What she hears is not music. It's water. Trickling. Echoing in a rocky and convoluted space that builds itself out of sound in her mind.

When she opens her eyes, she sees that the darkness is leavened by a dull glow. A red light, or the black-red below red. She sees by the reflected heat of her own body, and by that light she sees also that the space that drinks that heat is cold.

Not brutally cold. Not dangerously cold--well, dangerous for frailer things, enough cold to make a warm animal breath mist in the humidity, but not freeze to rime. But the Imogen has never met cold that could discomfort her, neither in this world nor the dead one.

She smells her brother in the dark, but the scent is old. Days gone, and soaked into the stone. She is alone. She has been a long time awakening.

Something twists inside her. The lenses of her eyes flex, alter, stretch wide. Her eyes enlarge, the sockets growing to encompass them. Now she sees clearly, as if in broad and detailed afternoon.

She rises up from a pallet of hard stone and steps out of her coffin, feeling the restless flex of pinions along her spine. The wings strain out, broad vanes made visible by the heat of blood within, and strike against the hard low stones overhead.

There was a fire here, but it has burned to char. Fire, Coals, Smoke. The smoke must have gone somewhere.

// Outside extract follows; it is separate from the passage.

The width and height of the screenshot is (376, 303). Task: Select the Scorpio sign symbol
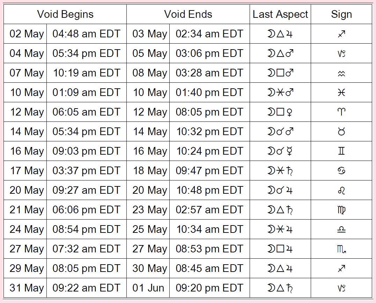coord(341,249)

Mustn't it? The scent of burning hangs on the air, coupled with an odor of bitter musk.

The smell of the brother.

She scoops a handful of charcoal and ash, brings them near her face. There is no heat left in them. The rock is wet, the ash saturated. When she wipes her hand on her thigh, pale caked streaks remain behind.

The sensitive hairs on her skin trace the ruffle of air movement. Upward, outward.

With the force of instinct, she knows what she must do.

Upward. Outward.

Or die.

She understands die. She does not prefer it.

The winding corridor twists and forks and forks again. But she feels the shape the echoes describe, smells the smoke, smells the darkness. Smells the path the brother took, and the cold remains of his second fire, and the meadow and the flowers beyond.

The Imogen moves into the air. It holds her, pushes back. Her feathers cup it, find resistance, row her forward on wingbeats silent as an owl's.

Echoes splinter off the falling water, but there is brightness beyond. The Imogen beats hard for speed, pinions feathering sand and stone, then folds her wings tight and arrows through the fall.